Erstellt am 01. April 2016, 05:14

von Veronika Löwenstein

Mit dem Auto in die Haft.... Häftling kam zum Haftantritt in Korneuburg mit seinem Auto. Das parkt nun seit über einem Jahr in der Brückenstraße, wo Parkfläche rar ist.

Dieses Auto steht seit einem Jahr bewegungslos in der Brückenstraße, wundern sich Anrainer. Foto: privat  |  NOEN, privat
Die Parkplatzproblematik in der Brückenstraße kam sogar in der letzten Gemeinderatssitzung zur Sprache.

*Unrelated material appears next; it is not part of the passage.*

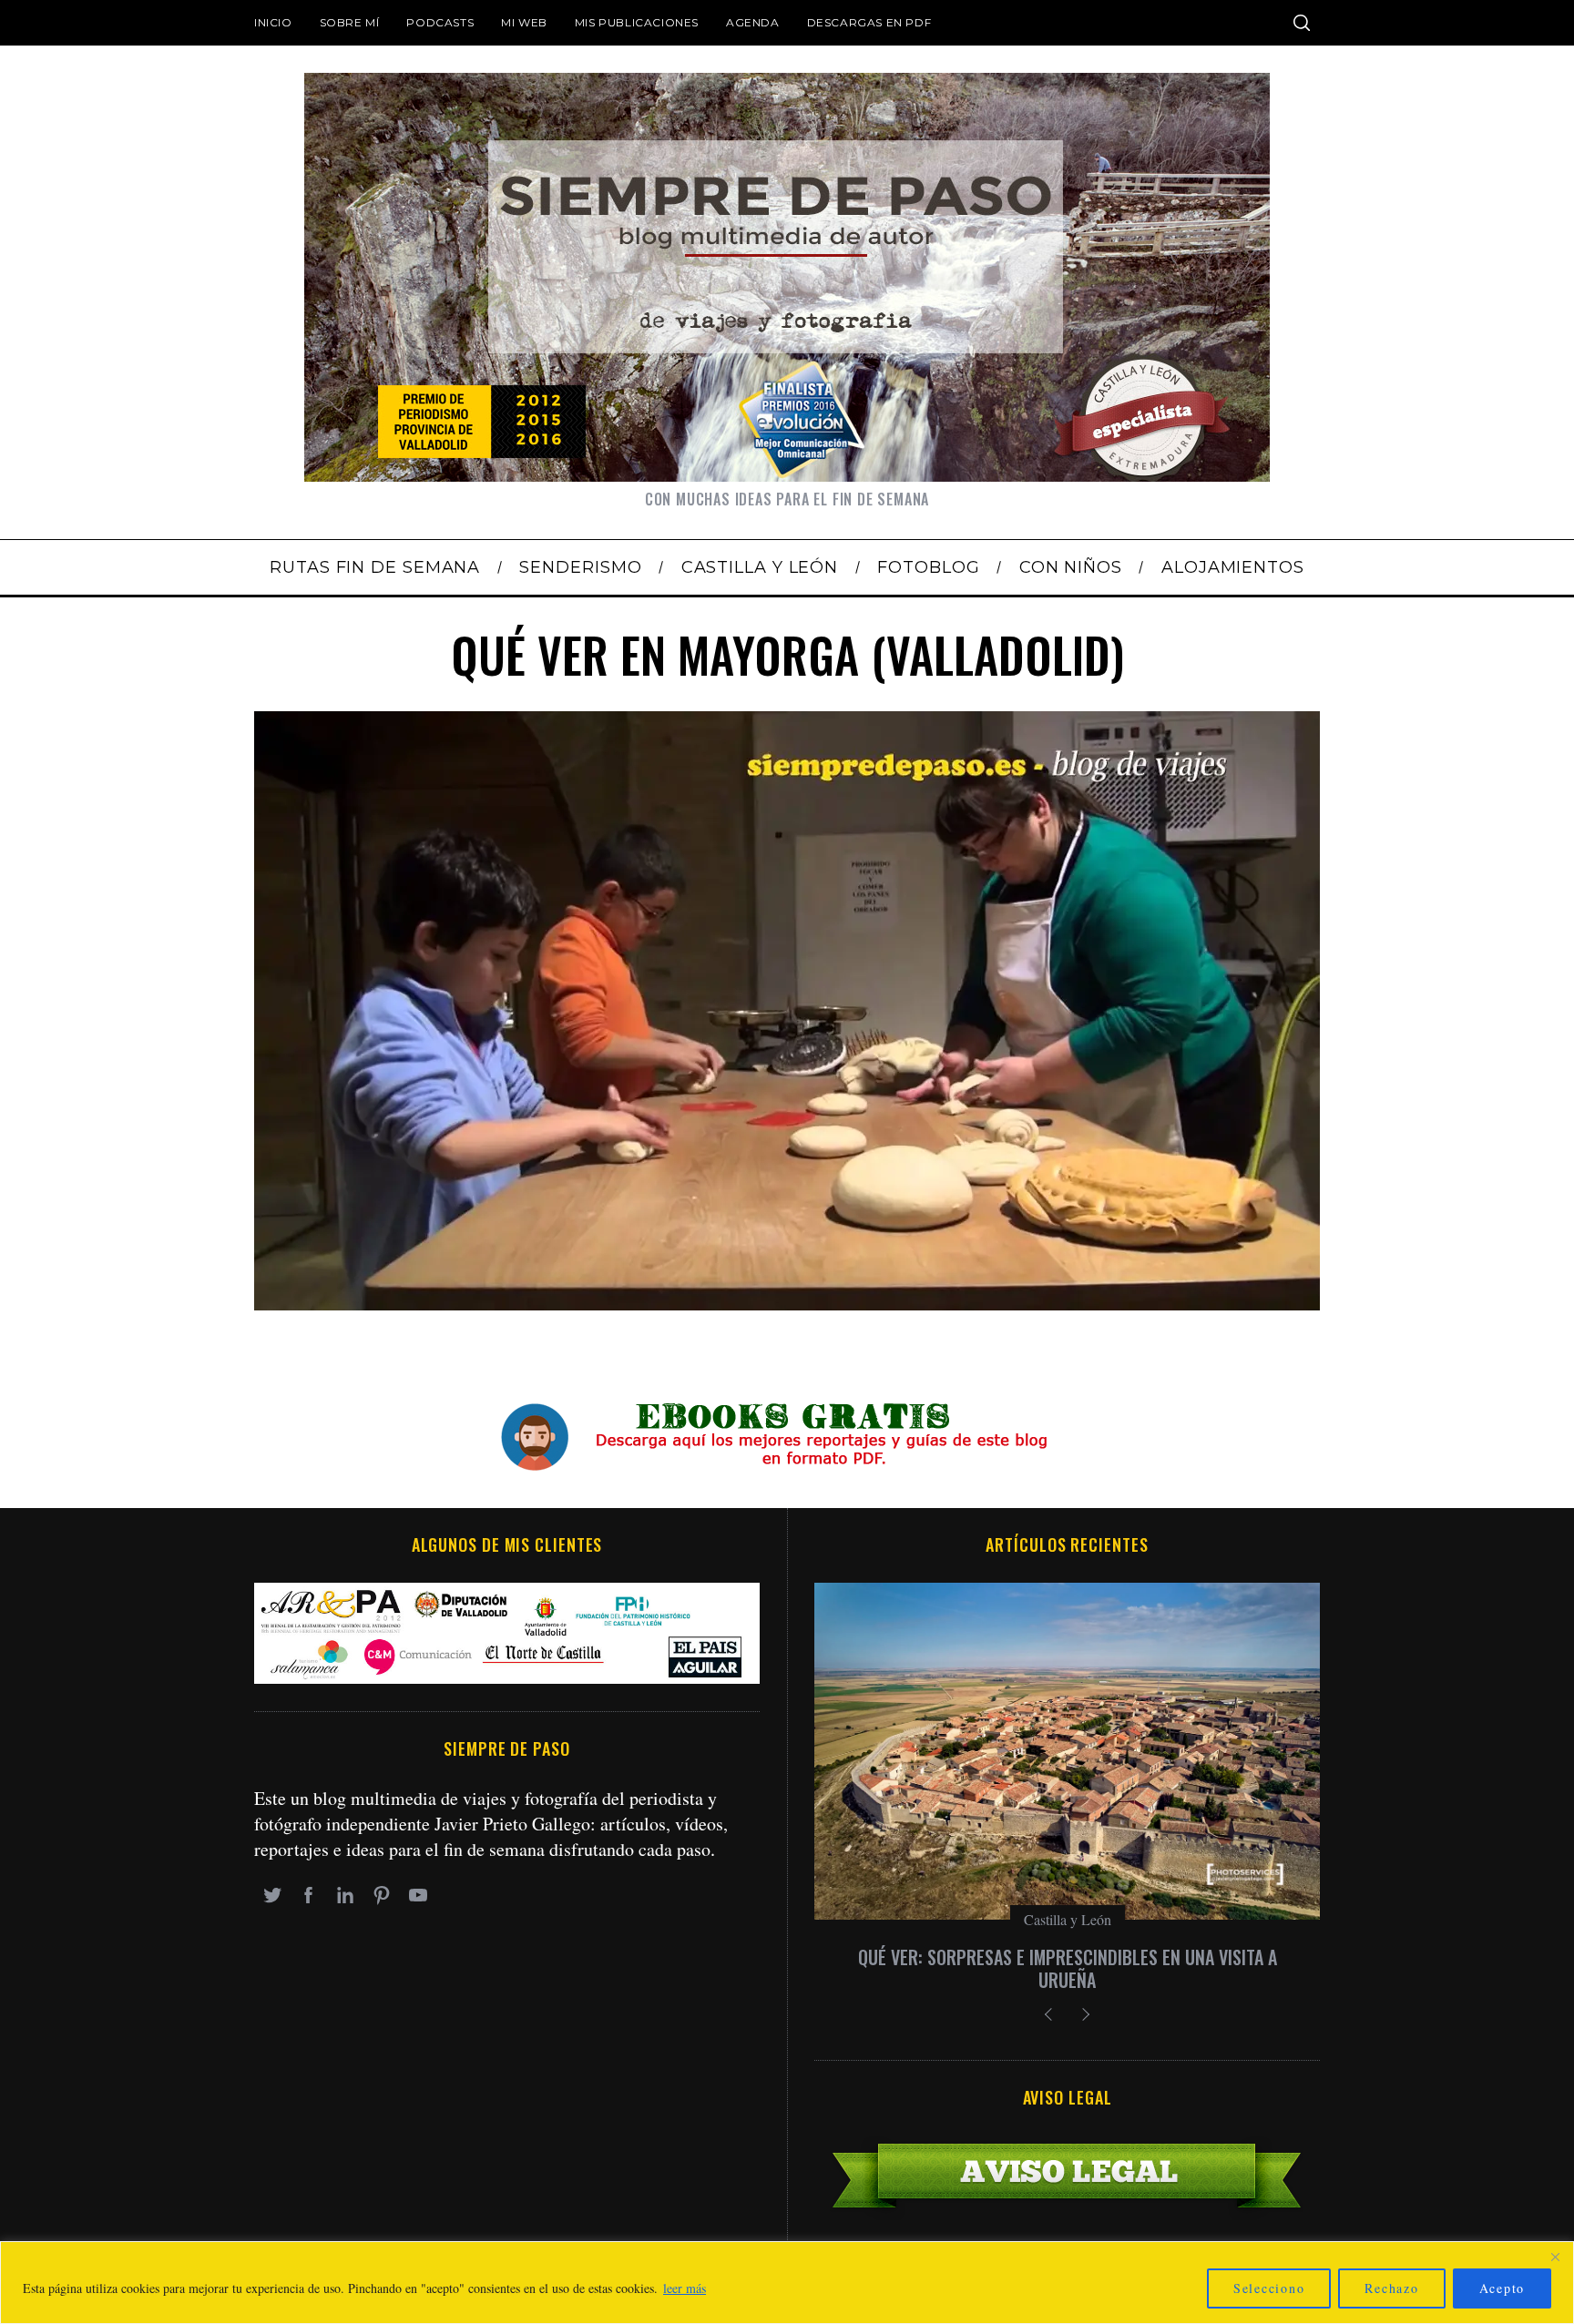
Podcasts (440, 22)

Justizzentrum und die neuen Wohnbauten haben die Situation entlang der Kleingartensiedlung in den letzten Jahren verschärft.

Umso mehr wundern sich Anrainer über einen Audi mit deutschem Kennzeichen, der seit über einem Jahr an gleicher Stelle parkt.

Anrainer fragte Polizei, Bürgerservice und Bauamt...

„Anfangs dachte ich mir nichts dabei, es könnte ja Besuch in einem der umliegenden Wohnblöcke sein“, erzählt ein Anrainer, „nachdem der Pkw jedoch über Wochen und Monate unbewegt dort verharrte, fragte ich in der nahen Polizeidienststelle nach, ob es sich bei dem Fahrzeug eventuell um ein gestohlenes Auto handelt.“

Dort hätte man ihm mitgeteilt, dass das Fahrzeug in kriminelle Machenschaften verwickelt war und man nun auf deutsche Kriminalbeamte warte, die es abholen würden.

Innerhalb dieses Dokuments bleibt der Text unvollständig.